Friday, August 20, 2010

End of the beginning

India is an incomparable land of bewildering beauty, vast diversity and intricate complexity.  It is an immense country of composite textures, teeming productivity and plentiful paradoxes. It throbs with vitality while retaining the burnished ambience of a multi-layered history and lived-in humaness. The food of India reflects the collage of people, faiths and land it is made of, and defies any all-encompassing label or definition. Over thousands of years, India has embraced and absorbed cultural and culinary influences from as near as Afghanistan, Central Asia, Turkey and Persia and as far as China, The Middle East, Portugal, Holland and England. Waves of invaders, settlers, traders, travelers and tourists have all contributed to the great patchwork quilt of flavors that makes Indian food. The threads that weave through this quilt and hold it together are spices. The language, the very DNA encoded in Indian food lies in the lavish use and careful balancing of spices—native spices and imported spices, some aromatic, others flavorful and some for exquisite color and delicate fragrance. Regions are spread thousands of miles apart yet are connected through the lavish use of spices.  Handfuls go into cooking pots transforming ingredients into multi dimensional taste sensations.

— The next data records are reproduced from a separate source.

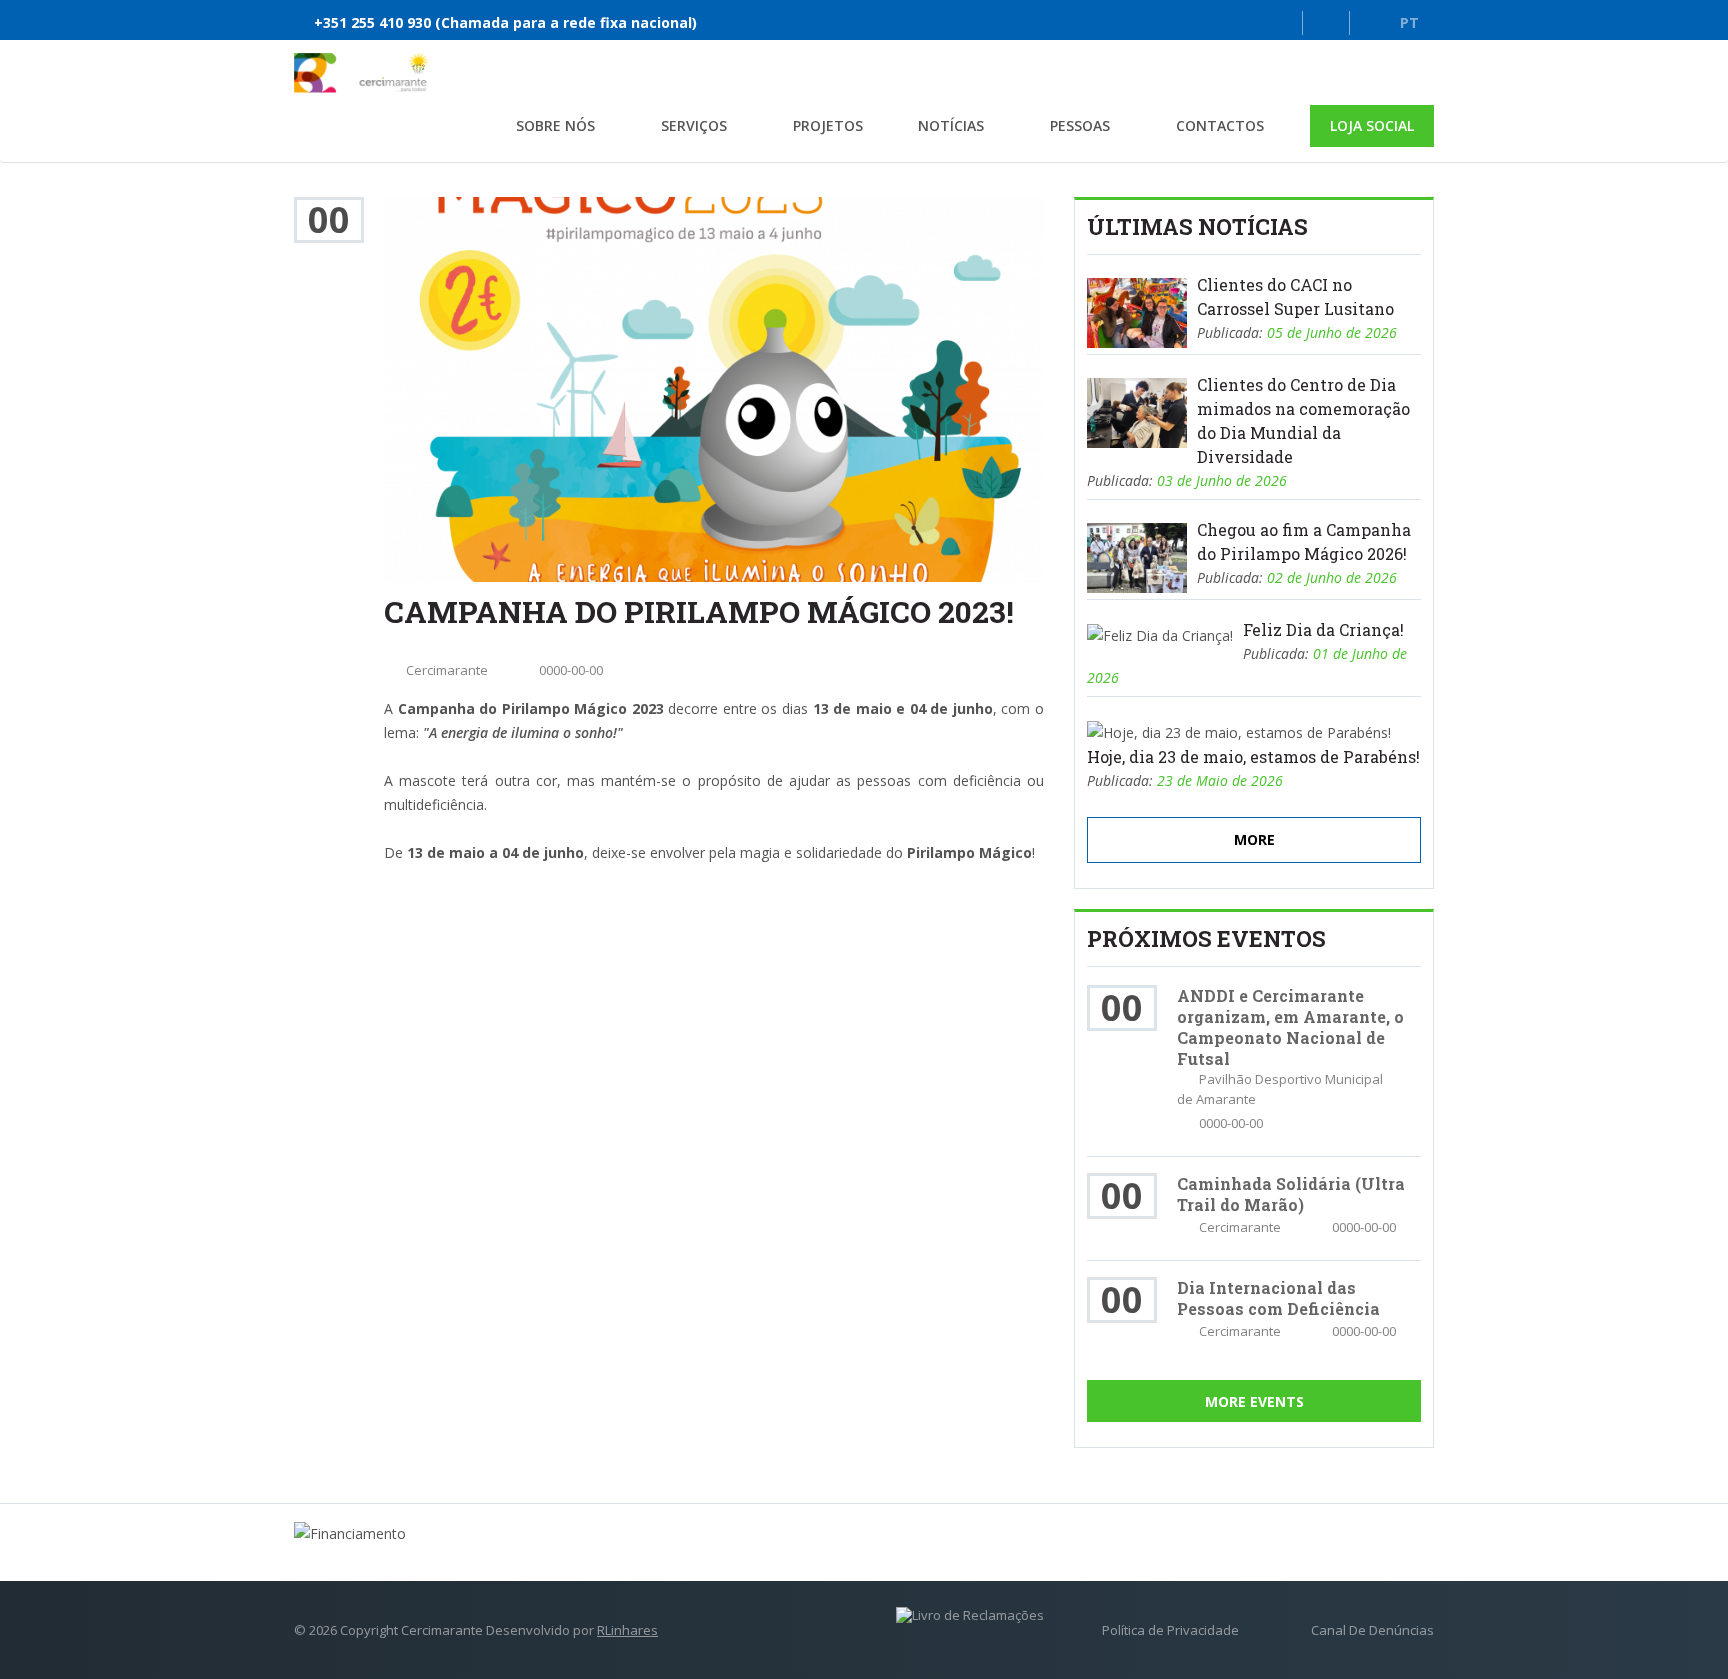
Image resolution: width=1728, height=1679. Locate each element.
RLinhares (627, 1630)
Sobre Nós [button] (555, 125)
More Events (1254, 1401)
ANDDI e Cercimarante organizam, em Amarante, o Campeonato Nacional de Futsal (1290, 1027)
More (1254, 839)
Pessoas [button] (1080, 125)
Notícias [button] (951, 125)
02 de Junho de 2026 (1332, 577)
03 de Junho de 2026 (1222, 480)
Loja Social (1372, 125)
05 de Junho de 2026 (1332, 332)
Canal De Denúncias (1372, 1630)
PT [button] (1409, 22)
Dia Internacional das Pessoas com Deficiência (1278, 1298)
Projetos (828, 125)
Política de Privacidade (1170, 1630)
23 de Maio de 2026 (1220, 780)
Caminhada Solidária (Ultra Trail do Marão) (1291, 1194)
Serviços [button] (694, 125)
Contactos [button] (1220, 125)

India has always been a place in transition, soaking up foreign ideas—and foods like a sponge always transforming them into something Indian. This is true more than ever today, with the invasion of imported soft drinks, software and fast foods.  Pepsi is spiced up with hot pepper powder, salt and a squeeze of lime. Burgers are made from lamb and smothered in hot sauce, chutney and pickled green chilies. Pizza is topped with crumbled paneer cheese, corn, cumin and hot peppers, and potato chips come in flavors like tandoori and tomato-garlic. Flavors and foods might be borrowed and adapted or new riffs played on classics, but the integrity and identity of Indian food remains firmly based in tradition. Each region is proud of their cuisine and perhaps thinks it is THE cuisine of India! When you eat in India, you discover the heart of its culture and hospitality. In India, you will be welcomed like a long lost family member and fed like a Maharaja. There is no place where people with so little will share so much. Some travelers go to India seeking spiritual nirvana, but I found culinary bliss in cooking with both renowned chefs in 5-star hotel kitchens and home cooks in simple spaces. The recipes I learned and the lives I intersected resulted in this book.